● **Work required**
Transcribe word for word the lines below from the line with "Clear the search query with the X icon" through the line with "Open options menu", ends included.

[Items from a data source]

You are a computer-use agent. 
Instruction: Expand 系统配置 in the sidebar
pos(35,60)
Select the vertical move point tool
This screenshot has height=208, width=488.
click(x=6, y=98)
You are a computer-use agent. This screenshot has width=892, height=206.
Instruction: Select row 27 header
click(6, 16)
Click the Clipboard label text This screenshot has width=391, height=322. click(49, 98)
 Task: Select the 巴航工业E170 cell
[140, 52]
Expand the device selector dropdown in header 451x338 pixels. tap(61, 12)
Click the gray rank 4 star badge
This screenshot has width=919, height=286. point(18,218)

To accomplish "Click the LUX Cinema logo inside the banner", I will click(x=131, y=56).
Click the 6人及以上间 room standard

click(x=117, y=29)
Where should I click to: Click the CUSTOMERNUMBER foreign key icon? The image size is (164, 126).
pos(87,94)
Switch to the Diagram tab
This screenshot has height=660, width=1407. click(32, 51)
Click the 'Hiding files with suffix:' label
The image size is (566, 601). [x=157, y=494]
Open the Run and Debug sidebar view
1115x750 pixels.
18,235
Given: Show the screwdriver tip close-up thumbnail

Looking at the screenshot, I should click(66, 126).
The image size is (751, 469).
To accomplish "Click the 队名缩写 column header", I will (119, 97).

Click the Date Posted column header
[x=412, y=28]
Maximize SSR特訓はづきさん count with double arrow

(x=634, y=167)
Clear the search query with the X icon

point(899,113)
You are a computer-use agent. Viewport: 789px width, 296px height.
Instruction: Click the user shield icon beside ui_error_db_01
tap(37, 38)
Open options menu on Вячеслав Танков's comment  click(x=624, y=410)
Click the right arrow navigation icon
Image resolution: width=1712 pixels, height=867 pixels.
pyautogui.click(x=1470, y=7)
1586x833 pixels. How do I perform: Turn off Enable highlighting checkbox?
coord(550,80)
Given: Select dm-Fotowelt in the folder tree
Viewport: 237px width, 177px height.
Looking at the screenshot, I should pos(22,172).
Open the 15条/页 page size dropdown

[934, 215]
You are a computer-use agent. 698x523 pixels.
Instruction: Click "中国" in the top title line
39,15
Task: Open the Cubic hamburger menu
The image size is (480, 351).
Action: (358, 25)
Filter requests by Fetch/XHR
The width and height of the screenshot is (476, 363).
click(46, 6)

● **Reply to the exercise**
Clear the search query with the X icon

point(899,113)
You are a computer-use agent. Viewport: 789px width, 296px height.
Instruction: Click the user shield icon beside ui_error_db_01
tap(37, 38)
Open options menu on Вячеслав Танков's comment  click(x=624, y=410)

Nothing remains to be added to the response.